### BRIEF
Repeat each entry below exactly.
********
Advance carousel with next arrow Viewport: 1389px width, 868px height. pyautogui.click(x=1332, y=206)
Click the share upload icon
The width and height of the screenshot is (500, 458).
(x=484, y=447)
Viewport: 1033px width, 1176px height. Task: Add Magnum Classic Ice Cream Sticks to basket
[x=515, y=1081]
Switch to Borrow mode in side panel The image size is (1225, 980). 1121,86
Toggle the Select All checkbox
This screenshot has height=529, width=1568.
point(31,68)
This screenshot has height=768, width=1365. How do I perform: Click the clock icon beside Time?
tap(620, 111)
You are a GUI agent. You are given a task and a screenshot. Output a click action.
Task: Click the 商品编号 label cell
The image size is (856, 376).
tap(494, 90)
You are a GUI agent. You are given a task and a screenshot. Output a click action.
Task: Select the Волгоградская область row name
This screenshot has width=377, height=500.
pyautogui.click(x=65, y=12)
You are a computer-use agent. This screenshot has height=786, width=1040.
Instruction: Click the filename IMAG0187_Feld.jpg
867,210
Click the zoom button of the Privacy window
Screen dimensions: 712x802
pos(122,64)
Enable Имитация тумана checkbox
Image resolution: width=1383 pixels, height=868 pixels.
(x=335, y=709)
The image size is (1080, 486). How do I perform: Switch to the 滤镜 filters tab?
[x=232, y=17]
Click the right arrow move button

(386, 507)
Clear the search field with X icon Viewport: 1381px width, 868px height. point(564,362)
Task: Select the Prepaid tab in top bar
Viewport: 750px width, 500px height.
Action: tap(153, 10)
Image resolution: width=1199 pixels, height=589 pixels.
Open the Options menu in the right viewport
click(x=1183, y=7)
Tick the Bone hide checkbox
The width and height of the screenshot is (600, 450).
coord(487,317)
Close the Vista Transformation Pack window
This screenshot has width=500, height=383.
********
### TASK SOLUTION
Advance carousel with next arrow Viewport: 1389px width, 868px height. pyautogui.click(x=1332, y=206)
Click the share upload icon
The width and height of the screenshot is (500, 458).
(x=484, y=447)
Viewport: 1033px width, 1176px height. Task: Add Magnum Classic Ice Cream Sticks to basket
[x=515, y=1081]
Switch to Borrow mode in side panel The image size is (1225, 980). 1121,86
Toggle the Select All checkbox
This screenshot has height=529, width=1568.
point(31,68)
This screenshot has height=768, width=1365. How do I perform: Click the clock icon beside Time?
tap(620, 111)
You are a GUI agent. You are given a task and a screenshot. Output a click action.
Task: Click the 商品编号 label cell
The image size is (856, 376).
tap(494, 90)
You are a GUI agent. You are given a task and a screenshot. Output a click action.
Task: Select the Волгоградская область row name
This screenshot has width=377, height=500.
pyautogui.click(x=65, y=12)
You are a computer-use agent. This screenshot has height=786, width=1040.
Instruction: Click the filename IMAG0187_Feld.jpg
867,210
Click the zoom button of the Privacy window
Screen dimensions: 712x802
pos(122,64)
Enable Имитация тумана checkbox
Image resolution: width=1383 pixels, height=868 pixels.
(x=335, y=709)
The image size is (1080, 486). How do I perform: Switch to the 滤镜 filters tab?
[x=232, y=17]
Click the right arrow move button

(386, 507)
Clear the search field with X icon Viewport: 1381px width, 868px height. point(564,362)
Task: Select the Prepaid tab in top bar
Viewport: 750px width, 500px height.
Action: tap(153, 10)
Image resolution: width=1199 pixels, height=589 pixels.
Open the Options menu in the right viewport
click(x=1183, y=7)
Tick the Bone hide checkbox
The width and height of the screenshot is (600, 450).
coord(487,317)
Close the Vista Transformation Pack window
This screenshot has width=500, height=383.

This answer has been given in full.